2011年08月16日 15:34 公開

首の靱帯が骨のように硬くなる「頸椎後縦靱帯骨化症」

首や肩が凝る、手足がしびれる―50~60歳代に多い―

 首や肩が凝ったり、手足がしびれたりする「頸椎後縦靱帯骨化症(けいついこうじゅうじんたいこつかしょう)」。特に50~60歳代にかけて多い病気だ。

進行すると歩行障害も

 頸椎後縦靱帯骨化症は、首の骨と骨をつないで支えている靱帯が骨のように硬く変化し、脊髄を圧迫する可能性が高い病気。

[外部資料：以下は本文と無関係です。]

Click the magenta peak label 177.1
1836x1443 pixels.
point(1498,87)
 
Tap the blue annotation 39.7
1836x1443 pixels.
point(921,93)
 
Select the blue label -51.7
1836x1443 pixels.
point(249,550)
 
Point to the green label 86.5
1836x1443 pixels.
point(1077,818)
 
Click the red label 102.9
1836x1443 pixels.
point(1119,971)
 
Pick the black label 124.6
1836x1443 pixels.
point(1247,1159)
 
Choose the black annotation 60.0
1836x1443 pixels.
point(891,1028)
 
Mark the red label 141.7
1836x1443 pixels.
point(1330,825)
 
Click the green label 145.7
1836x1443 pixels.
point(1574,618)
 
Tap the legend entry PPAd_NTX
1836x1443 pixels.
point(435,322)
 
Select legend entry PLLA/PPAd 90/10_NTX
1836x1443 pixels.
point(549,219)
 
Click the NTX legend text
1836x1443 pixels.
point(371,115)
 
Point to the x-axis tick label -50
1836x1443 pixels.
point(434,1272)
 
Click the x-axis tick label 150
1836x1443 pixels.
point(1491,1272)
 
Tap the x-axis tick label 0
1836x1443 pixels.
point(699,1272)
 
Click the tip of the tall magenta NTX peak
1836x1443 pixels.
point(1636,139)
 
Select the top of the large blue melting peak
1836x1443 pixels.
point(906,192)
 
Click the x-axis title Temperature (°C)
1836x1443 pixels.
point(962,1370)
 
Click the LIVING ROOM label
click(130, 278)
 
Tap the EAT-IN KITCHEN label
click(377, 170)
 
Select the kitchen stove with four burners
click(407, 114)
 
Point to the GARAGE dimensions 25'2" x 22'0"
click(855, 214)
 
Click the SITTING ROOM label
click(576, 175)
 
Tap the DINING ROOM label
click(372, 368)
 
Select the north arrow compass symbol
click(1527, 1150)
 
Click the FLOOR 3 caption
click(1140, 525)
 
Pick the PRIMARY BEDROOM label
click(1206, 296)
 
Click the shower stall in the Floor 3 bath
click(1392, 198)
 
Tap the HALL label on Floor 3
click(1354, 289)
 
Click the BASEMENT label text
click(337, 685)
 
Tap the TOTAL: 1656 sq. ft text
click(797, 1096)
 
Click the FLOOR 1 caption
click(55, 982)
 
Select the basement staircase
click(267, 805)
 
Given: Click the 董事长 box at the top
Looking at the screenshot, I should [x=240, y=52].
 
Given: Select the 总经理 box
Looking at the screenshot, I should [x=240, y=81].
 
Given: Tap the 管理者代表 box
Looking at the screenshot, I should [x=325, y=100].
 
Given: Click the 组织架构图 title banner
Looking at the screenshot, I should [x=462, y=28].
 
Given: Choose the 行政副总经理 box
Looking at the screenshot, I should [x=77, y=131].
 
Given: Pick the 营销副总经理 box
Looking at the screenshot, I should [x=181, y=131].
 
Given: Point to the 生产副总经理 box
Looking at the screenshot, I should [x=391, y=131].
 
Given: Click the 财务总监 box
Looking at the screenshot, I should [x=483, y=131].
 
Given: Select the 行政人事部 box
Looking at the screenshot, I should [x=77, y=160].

東京女子医科大学八千代医療センター(千葉県)の伊藤達雄院長(整形外科教授)によると、日本人の約3%に見られるほど多いという。

 「原因はよく分かっていませんが、遺伝的要素が強く、日本人や日系人に多いのが特徴です。このほか、糖尿病や頸椎への過度の負担なども指摘されています。いずれにせよ、中年以降、特に50~60歳代にかけて起こりやすい病気です」と同院長。

 初期症状は、首が硬くなって動きが制限され、首や肩が凝る。脊髄に障害が起こると、手足のしびれ感が生じたり、ボタンがはめづらい、はしをスムーズに使えないといった、細かい動作が困難になる症状が起きることもある。さらに進行すると、つまずきやすい、速く歩けないといった歩行障害が見られ、最終的には頻尿、排尿に時間がかかる、漏らすなどの排尿障害を伴う。

首を反らさないように

 徐々に進行するが、日常生活に支障を来す前に最寄りの整形外科、できれば脊椎の専門医に診てもらった方がよい。診断は、レントゲン検査と特有の神経症状で付く。

 「脊髄症状が出てくれば、手術を要するケースもありますが、大半は日常生活での自己管理を基本とした保存療法で経過観察を行います。適切に自己管理するには、病態を十分理解して、次のような点に注意することが大切です」(伊藤院長)

  • 高い所をふくなど首を反らす動きをしない
  • 冷やすと血行が悪くなって症状が悪化しやすいので冷やさない
  • ラグビーなど首に負担が掛かるスポーツは避ける
  • 頭をかもいにぶつけないようにするなど、外傷に注意する。

 同院長は「それでも手術が必要な場合は、必ず専門医に受けるように」とアドバイスしている。